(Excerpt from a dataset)
◆ ◆ ◆ ◆ ◆ ◆ ◆
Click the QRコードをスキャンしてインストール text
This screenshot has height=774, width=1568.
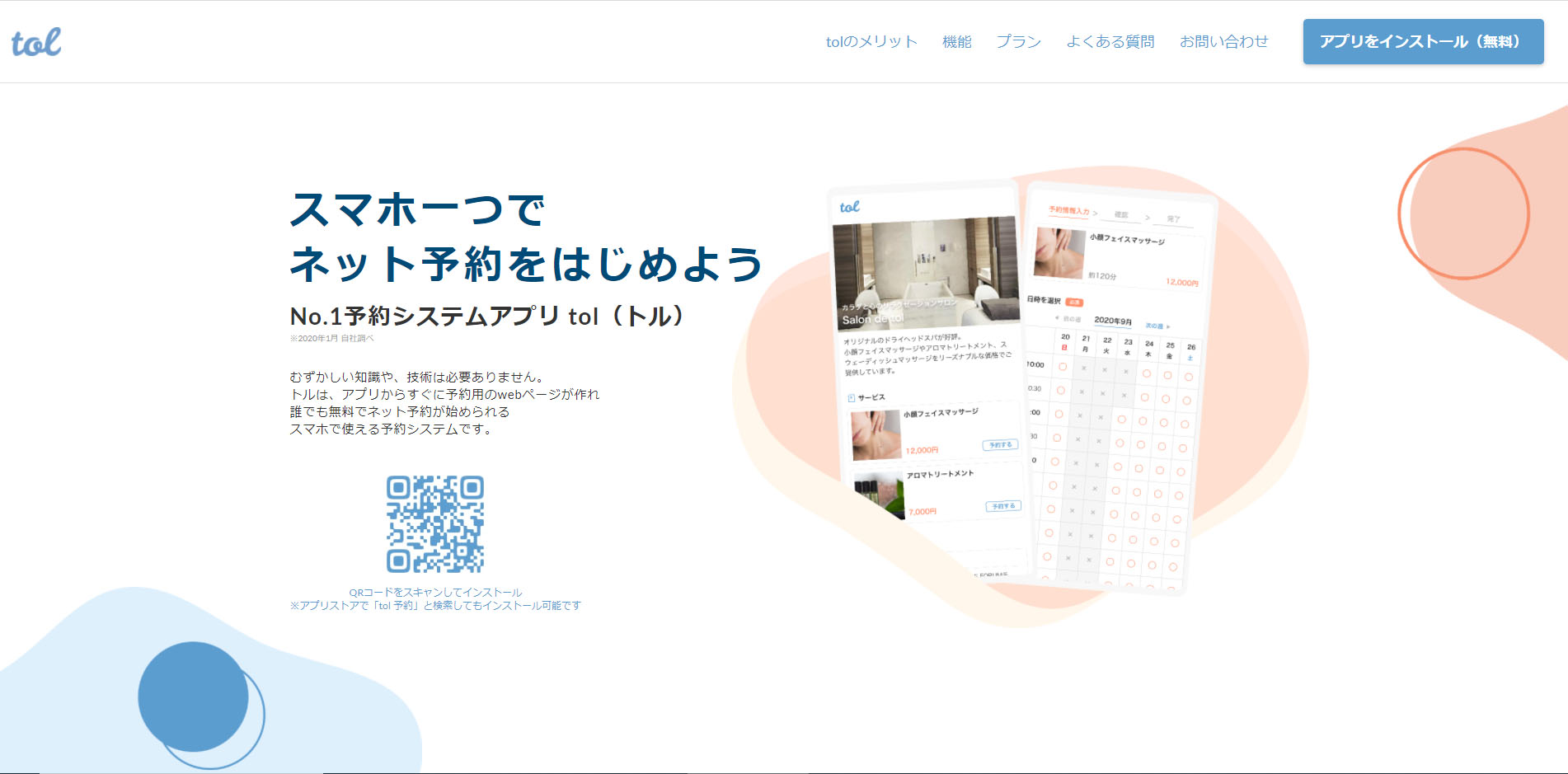pos(435,592)
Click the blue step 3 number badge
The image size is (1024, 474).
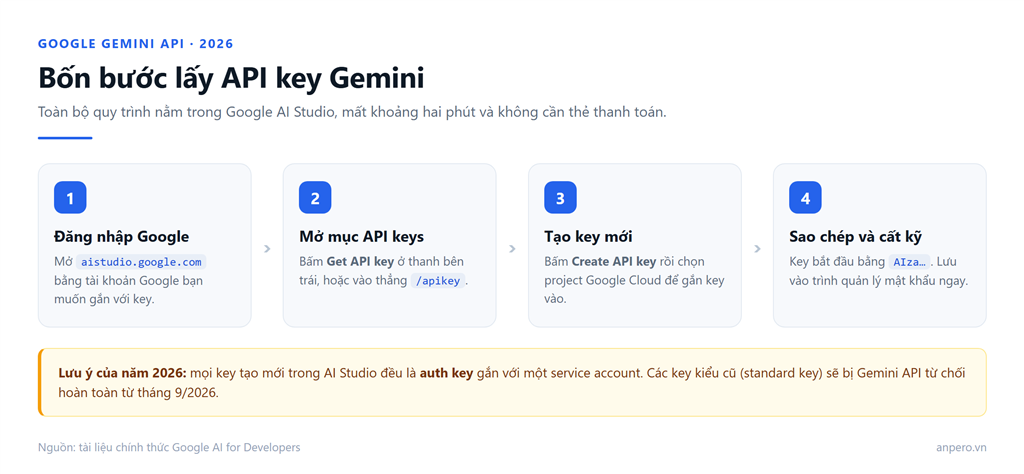[560, 198]
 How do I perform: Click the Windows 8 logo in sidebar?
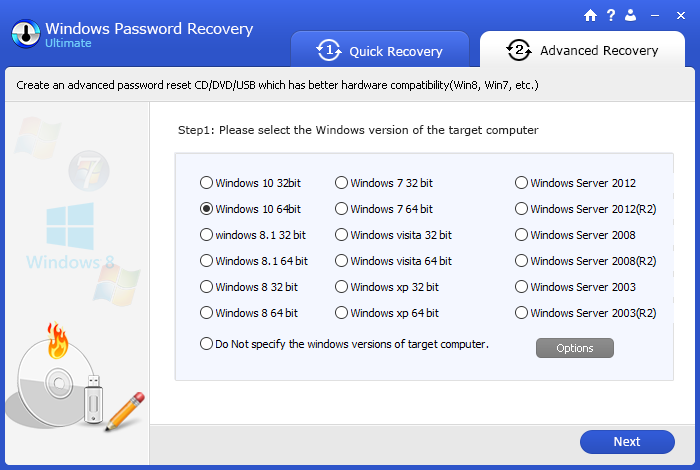(x=70, y=237)
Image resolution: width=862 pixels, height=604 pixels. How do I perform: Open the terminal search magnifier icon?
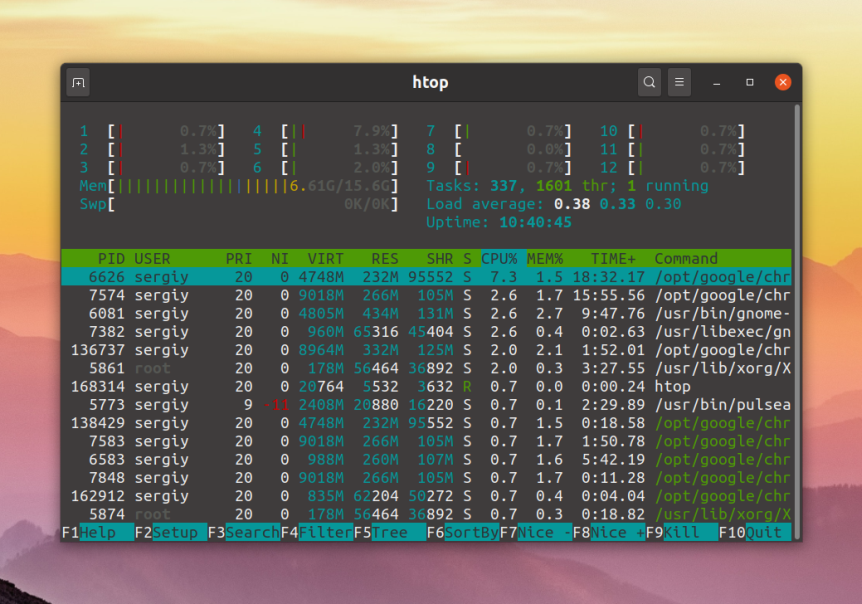[x=650, y=82]
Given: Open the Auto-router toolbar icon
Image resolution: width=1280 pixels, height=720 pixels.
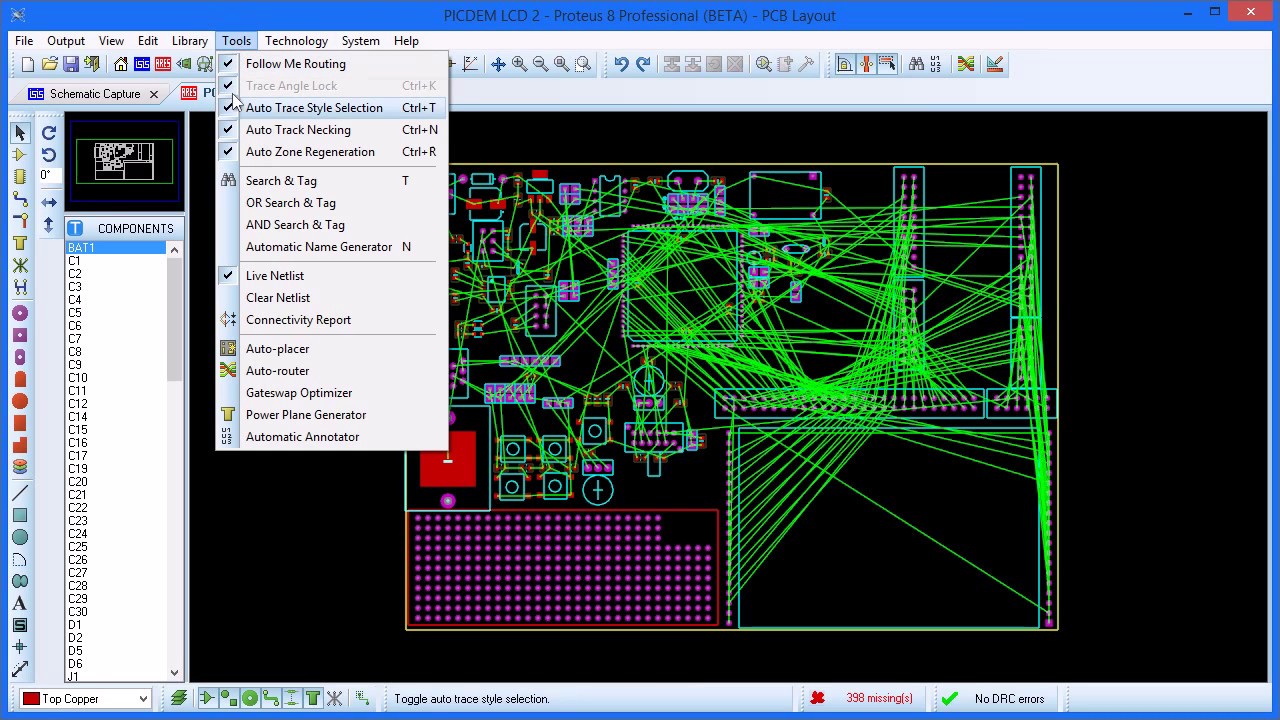Looking at the screenshot, I should click(966, 64).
◆ ◆ ◆ ◆ ◆ ◆ ◆
— WHAT TO PRODUCE —
Rewrite every item above with "icon" swapped for "button" and nothing else altered, omitting the pictures.

— OUTPUT —
Click the QRコードをスキャンしてインストール text
This screenshot has height=774, width=1568.
pos(435,592)
Click the blue step 3 number badge
The image size is (1024, 474).
[560, 198]
 How do I perform: Click the Windows 8 logo in sidebar?
(x=70, y=237)
Image resolution: width=862 pixels, height=604 pixels. How do I perform: Open the terminal search magnifier button?
[x=650, y=82]
Given: Open the Auto-router toolbar button
Image resolution: width=1280 pixels, height=720 pixels.
Looking at the screenshot, I should click(966, 64).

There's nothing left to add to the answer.